河地修ホームページ Kawaji Osamu
https://www.o-kawaji.info/

王朝文学文化研究会 


文学文化舎



-伊勢物語論のための草稿的ノート-

第70回
「狩使本」のこと

 

林美朗氏の訃報に接して

「中古文学で『伊勢物語』研究に従事する者なら、そのお名前は誰もが知っているであろう。かつて「狩使本」の復元ということで一書を世に出された、林美朗氏である。

その林美朗氏が、昨年の10月8日に亡くなられたということを、このたび氏のご友人が知らせてくださった。実は、林氏が、北海道から高知の大学へ移られたらしいことは、学会の消息欄等から気付いてはいたが、日本列島を大きく縦断するような異動に少し驚いただけで、私にとっては、それだけのことであった。

私は、生前、氏と面識があったわけではない。ただ、林美朗という名には、興味は持っていた。それは、氏の研究が、「狩使本」の復元を目指されたという、ただその一点においてのみの興味であったように思う。

**データ行:**

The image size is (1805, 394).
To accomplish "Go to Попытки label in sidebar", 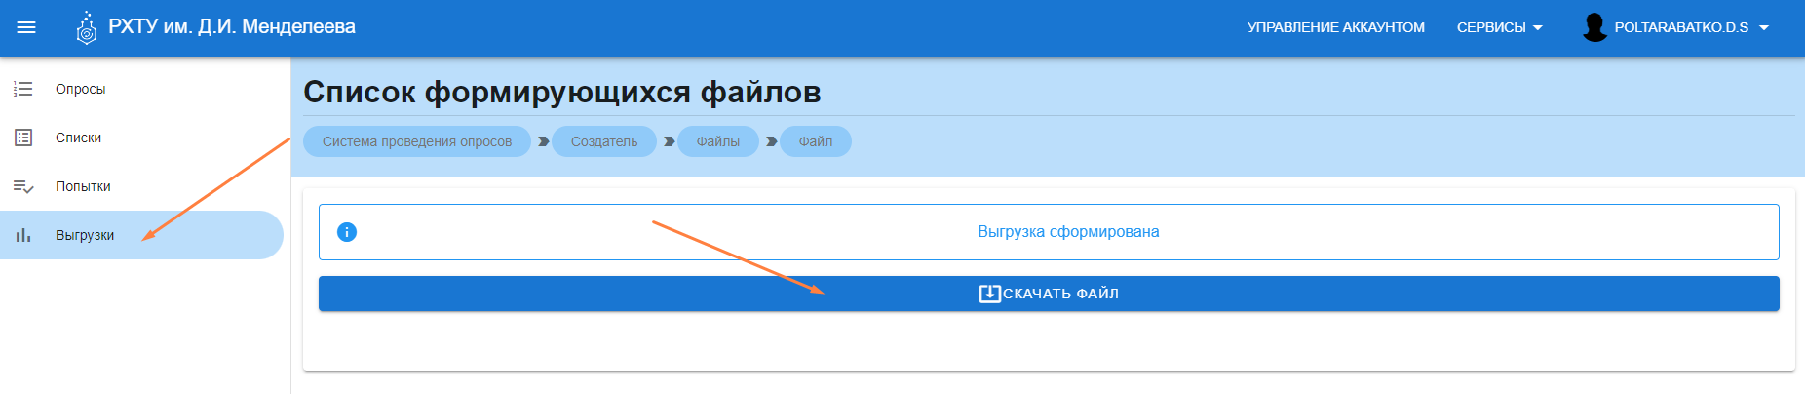I will (x=83, y=186).
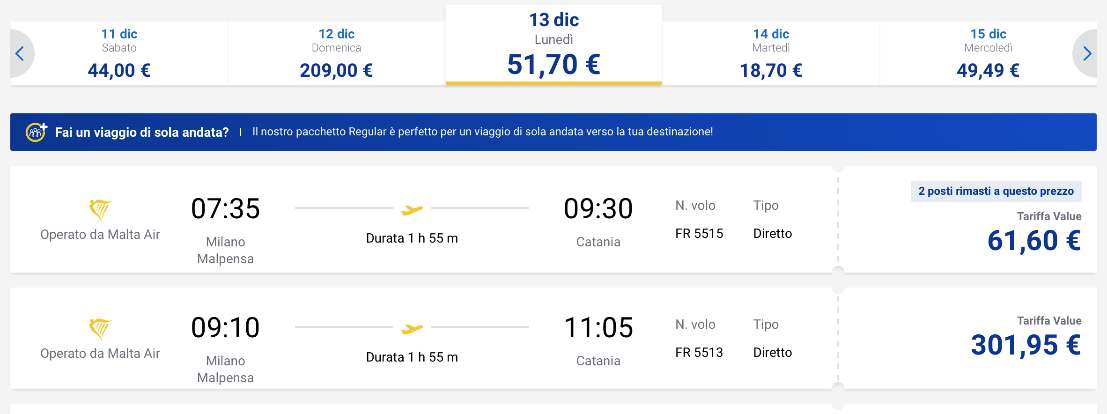The image size is (1107, 414).
Task: Click the 07:35 Milano Malpensa departure time
Action: (x=225, y=208)
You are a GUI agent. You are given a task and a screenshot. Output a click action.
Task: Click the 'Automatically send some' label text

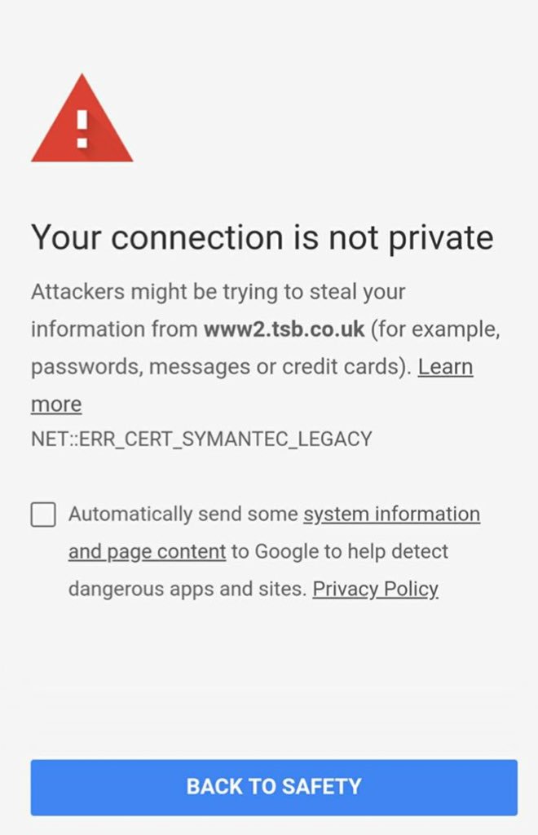[x=183, y=515]
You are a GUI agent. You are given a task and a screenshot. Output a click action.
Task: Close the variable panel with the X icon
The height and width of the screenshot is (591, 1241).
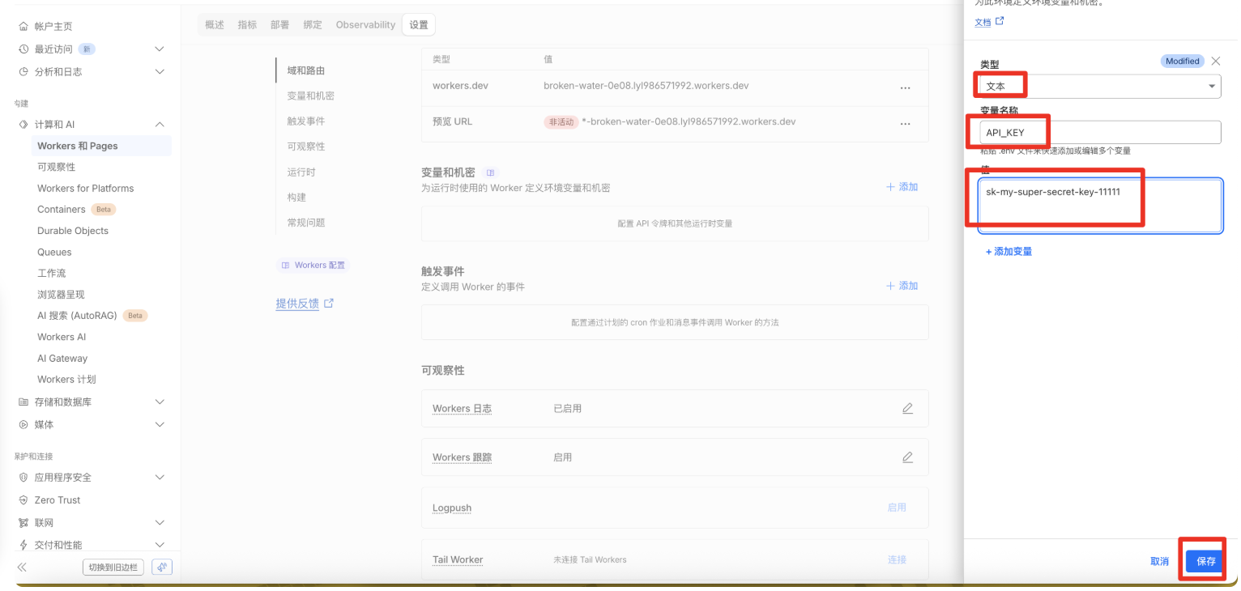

**課題の要件:** 抜粋のうち、「その林美朗氏が、昨年の10月」から始まり「みの興味であったように思う。」に至るまでの部分を、一字一句変えずに書き写せ。 各項目は、抜粋とは関係のない別個の資料である。

**課題への回答:**
その林美朗氏が、昨年の10月8日に亡くなられたということを、このたび氏のご友人が知らせてくださった。実は、林氏が、北海道から高知の大学へ移られたらしいことは、学会の消息欄等から気付いてはいたが、日本列島を大きく縦断するような異動に少し驚いただけで、私にとっては、それだけのことであった。

私は、生前、氏と面識があったわけではない。ただ、林美朗という名には、興味は持っていた。それは、氏の研究が、「狩使本」の復元を目指されたという、ただその一点においてのみの興味であったように思う。